# My new Ariens 921048 (28" Deluxe SHO)



## Erick (Aug 24, 2016)

*My new Ariens 921048 (28&amp;quot; Deluxe SHO)*

Just got her yesterday! So glad I went with the SHO model & the 28" bucket over 24" This machine feels very well balanced & is quite easy to maneuver while the motor is off. I tried the auto turn on my dry concrete & it works as it should. If it snows, I'll be ready!


----------



## Cardo111 (Feb 16, 2015)

Sweet new machine, I like the new dark grey metallic wheel finish and I am sure it's well balanced. Always a good move getting the Poly Skids. I don't know why Ariens doesn't include them as standard in lieu of the steel ones (probably too profitable as an accessory). A solid choice best of luck with it.


----------



## uberT (Dec 29, 2013)

Erick, that looks great! We'll be anxious for your reviews once you've had it in snow.


Good luck !


----------



## TSR7 (Sep 19, 2016)

I just got my 28 SHO today too! Congrats! I cant wait for it to snow.


----------



## pfbz (Oct 7, 2016)

Also about to pull the trigger on D28SHO, but also looking at a very lightly used Honda HS928TAS the same price. Need to decide in the next day or so...


----------



## Elt31987 (Sep 6, 2015)

Pulled my 28 SHO out of storage this past weekend. Cant wait for the snow to fall.


----------



## linksbox (Oct 20, 2016)

Congrats!

LIST OF TASKS:
• A. Do these statements agree with the snowblower thread? Answer yes or no for each, and quote the words that decide it. (i) Erick tested the auto turn on dry concrete. (ii) Cardo111 says Ariens includes Poly Skids as standard. (iii) pfbz is also considering a Honda HS928TAS.
• B. In the snowblower thread, which wheel finish does Cardo111 say they like?
• C. Reproduce the part of the snowblower thread that opens with the words containing "# My new Ariens" and closes with "I'll be ready!".

DATASET EXTRACT:
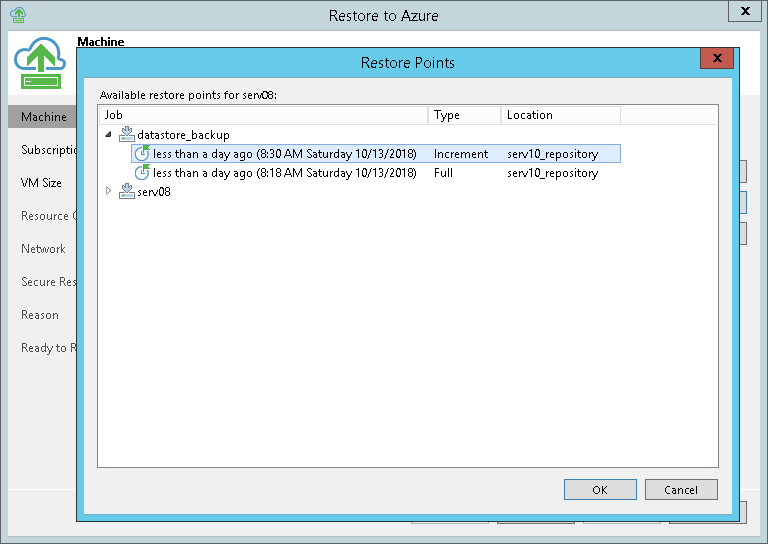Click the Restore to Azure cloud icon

==

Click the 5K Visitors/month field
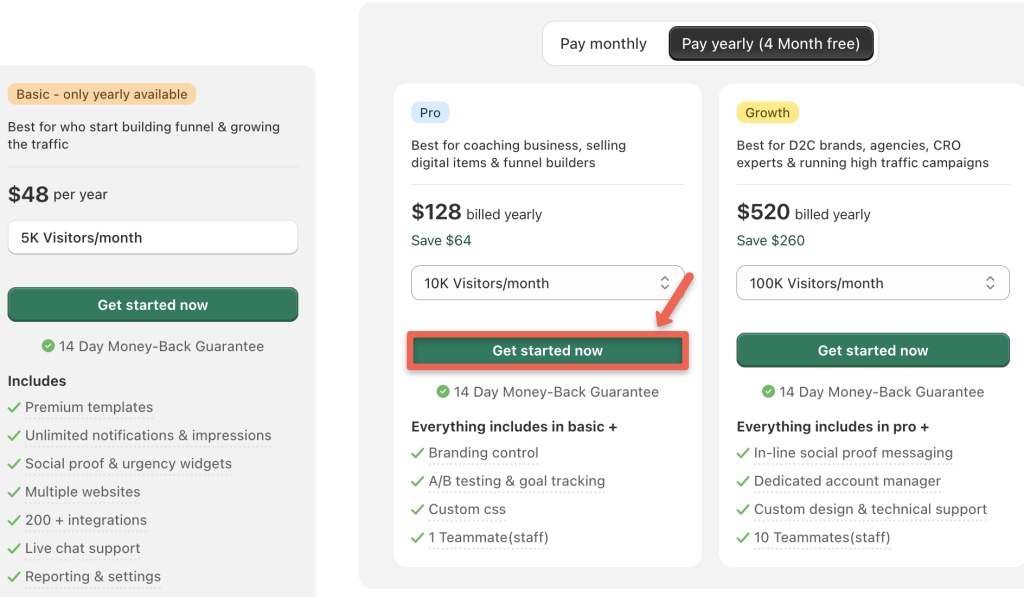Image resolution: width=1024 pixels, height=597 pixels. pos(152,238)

...

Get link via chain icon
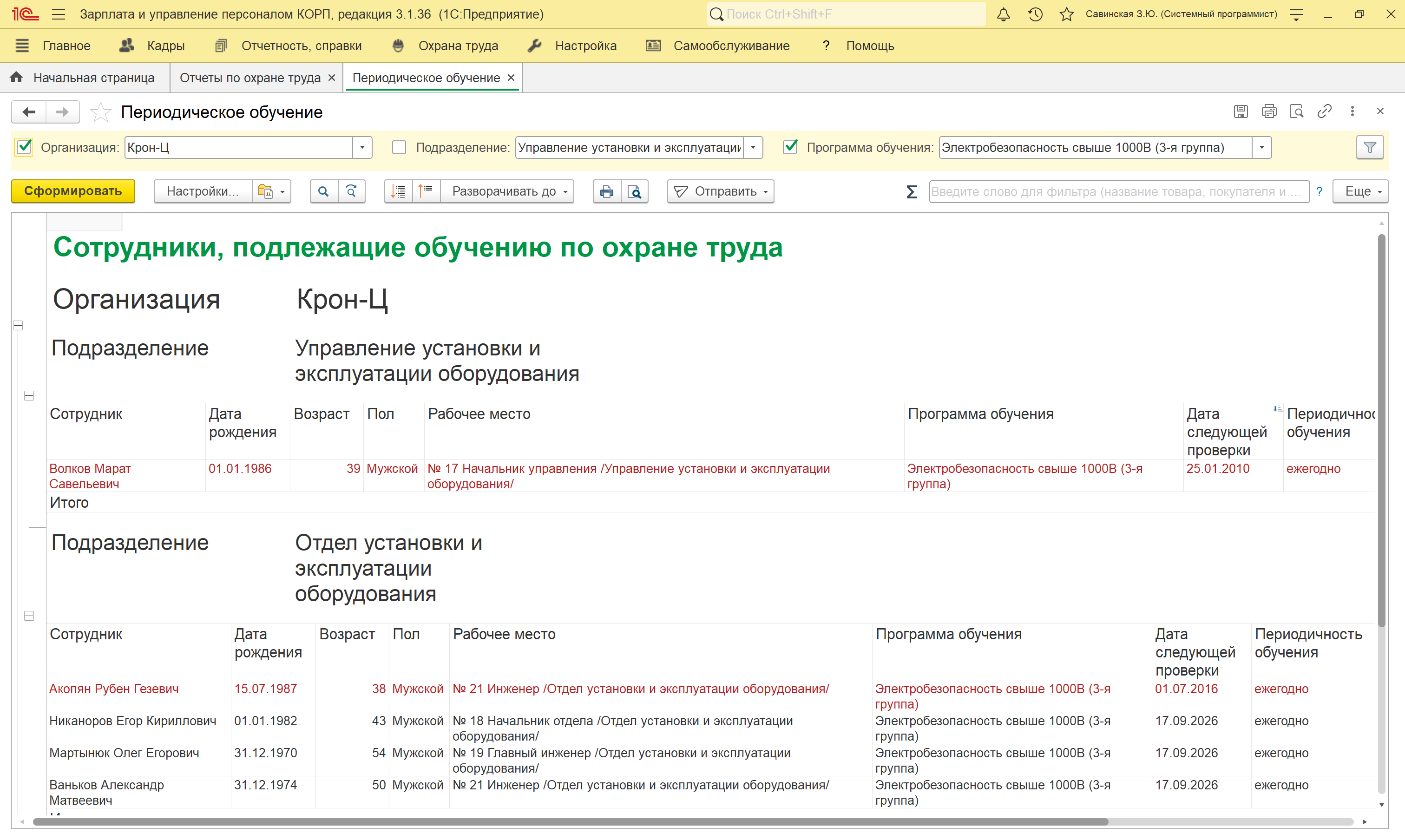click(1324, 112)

THE REPLIES:
• A.
(i) Yes: "I tried the auto turn on my dry concrete & it works as it should"
(ii) No: "I don't know why Ariens doesn't include them as standard in lieu of the steel ones"
(iii) Yes: "also looking at a very lightly used Honda HS928TAS the same price"

• B. The new dark grey metallic wheel finish.

• C.
# My new Ariens 921048 (28" Deluxe SHO)



## Erick (Aug 24, 2016)

*My new Ariens 921048 (28&amp;quot; Deluxe SHO)*

Just got her yesterday! So glad I went with the SHO model & the 28" bucket over 24" This machine feels very well balanced & is quite easy to maneuver while the motor is off. I tried the auto turn on my dry concrete & it works as it should. If it snows, I'll be ready!